Review by Todd Willison, 2008
Sumner B. Twiss and Walter H. Conser, Jr. Experience of the Sacred: Readings in the Phenomenology of Religion. Hanover: Brown University Press, 1992.
In “Experience of the Sacred,” editors Sumner Twiss and Walter Conser set out to “provide a collection of accessible and representative readings” (ix) on the phenomenology of religion, making special effort to familiarize their readers not only with both classic and contemporary texts, but also with non-Western and feminist samplings as well as select interdisciplinary offerings from the fields of philosophy, anthropology, and psychology. They structure these readings according to a three-fold division they identify within the phenomenology of religion, a division between the three “voices” of the field: the essentialist voice, the historical-typological voice, and the existential-hermeneutical voice.
The representatives of the essentialist voice (Rudolph Otto, Max Scheler, William Earle, Katsuki Sekida, Carol Christ, and Louis Dupre) all concern themselves with the question of the “essence or true nature of the religious consciousness of the believing soul.” (7) The representatives of the historical-typological voice (C.J. Arthur, W. Brede Kristensen, J.M. Kitagawa, Mircea Eliade, and Ake Hultkrantz) are interested in both the “distinctive ethos and worldviews of particular religious traditions” and in the “persistent or recurrent patterns shared by those traditions.” (24) Finally, the representatives of the existential-hermeneutical voice (Paul Ricoeur, John E. Smith, Merold Westphal, Caroline Walker Bynum, and Paul W. Pruyser) are preoccupied with the “structures and problems of human existence” and with the fact that “all human experience is mediated by language.” (44)
Each of these voices, according to Twiss and Conser, has strengths and pitfalls. The essentialist tradition can pride itself on its serious attempts to “evocatively describe” and to “reflectively elucidate” the essence of religious experience in a way that suspends or “brackets” prior judgments and attempts to sympathize and empathize with the one having a religious experience. But it tends to view religious experience as an isolated, static phenomenon, thus failing to account for the dynamic, historically conditioned features that the historical-typological and existential-hermeneutical voices place greater emphasis on. The historical-typological voice may be more historically sensitive and diachronic in its approach, but it is accused of forcing misrepresentative typologies onto historical data and of biasing specific interpretations of the traditions it studies. And both the essentialist and historical-typological voices are accused by the existential-hermeneutical voice of feigning a false sense of “detached objectivity” when they are in fact helplessly bound by temporal, social, and linguistic constraints. But the existential-hermeneutical voice has to concede, that while it succeeds in acknowledging the existential characteristics of religious experience and in casting appropriate suspicion upon the other voices, it is so methodologically oriented toward this suspicion that it often fails to appreciate what other perspectives on religious experience can bring to the table.

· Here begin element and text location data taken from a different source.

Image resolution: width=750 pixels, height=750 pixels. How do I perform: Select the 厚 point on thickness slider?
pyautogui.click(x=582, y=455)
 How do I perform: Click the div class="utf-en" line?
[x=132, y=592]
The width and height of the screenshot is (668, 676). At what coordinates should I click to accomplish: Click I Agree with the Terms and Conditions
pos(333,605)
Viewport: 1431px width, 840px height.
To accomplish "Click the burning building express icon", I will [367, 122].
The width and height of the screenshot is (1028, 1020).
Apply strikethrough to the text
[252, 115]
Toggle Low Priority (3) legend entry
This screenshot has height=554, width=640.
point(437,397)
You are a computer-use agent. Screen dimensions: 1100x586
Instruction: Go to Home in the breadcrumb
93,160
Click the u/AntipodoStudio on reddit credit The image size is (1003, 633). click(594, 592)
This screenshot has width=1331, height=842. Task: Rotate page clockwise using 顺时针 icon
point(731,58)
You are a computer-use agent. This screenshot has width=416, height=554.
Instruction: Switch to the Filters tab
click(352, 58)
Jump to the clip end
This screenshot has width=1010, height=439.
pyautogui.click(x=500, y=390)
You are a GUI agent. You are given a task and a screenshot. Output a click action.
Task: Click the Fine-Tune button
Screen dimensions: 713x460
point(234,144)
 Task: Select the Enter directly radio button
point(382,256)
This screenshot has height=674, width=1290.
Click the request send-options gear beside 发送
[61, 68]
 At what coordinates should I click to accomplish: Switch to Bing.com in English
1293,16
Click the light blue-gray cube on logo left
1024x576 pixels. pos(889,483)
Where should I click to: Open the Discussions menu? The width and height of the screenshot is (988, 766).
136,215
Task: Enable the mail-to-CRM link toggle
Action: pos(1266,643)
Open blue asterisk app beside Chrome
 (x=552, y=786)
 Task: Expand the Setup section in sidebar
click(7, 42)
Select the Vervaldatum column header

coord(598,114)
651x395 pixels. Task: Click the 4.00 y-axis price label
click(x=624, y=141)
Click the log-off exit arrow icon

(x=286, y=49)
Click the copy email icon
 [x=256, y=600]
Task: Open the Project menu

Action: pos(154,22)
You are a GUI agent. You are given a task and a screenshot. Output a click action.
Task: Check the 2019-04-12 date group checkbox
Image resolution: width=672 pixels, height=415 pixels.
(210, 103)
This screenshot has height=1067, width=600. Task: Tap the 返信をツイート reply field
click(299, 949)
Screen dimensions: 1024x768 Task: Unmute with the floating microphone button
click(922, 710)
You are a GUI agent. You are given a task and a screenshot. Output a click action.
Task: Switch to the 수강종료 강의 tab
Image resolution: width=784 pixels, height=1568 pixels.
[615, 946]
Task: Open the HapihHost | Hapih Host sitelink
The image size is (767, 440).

By combining these three voices together, and highlighting the strengths and weaknesses of each, Twiss and Conser succeed in presenting a variegated and multifaceted approach to the phenomenology of religion for the novice student to engage with. The aims, methods, and potential criticisms of each voice are clearly and sensitively outlined, and the representative offerings of non-Western, feminist, and interdisciplinary contributions to the field round off the discussion nicely and provide an appreciated extra layer of concerns to this fascinating topic of study. All considered, Twiss and Conser have presented an excellent introduction to the study of the phenomenology of religion that will be easily accessed and readily returned to by students in the field.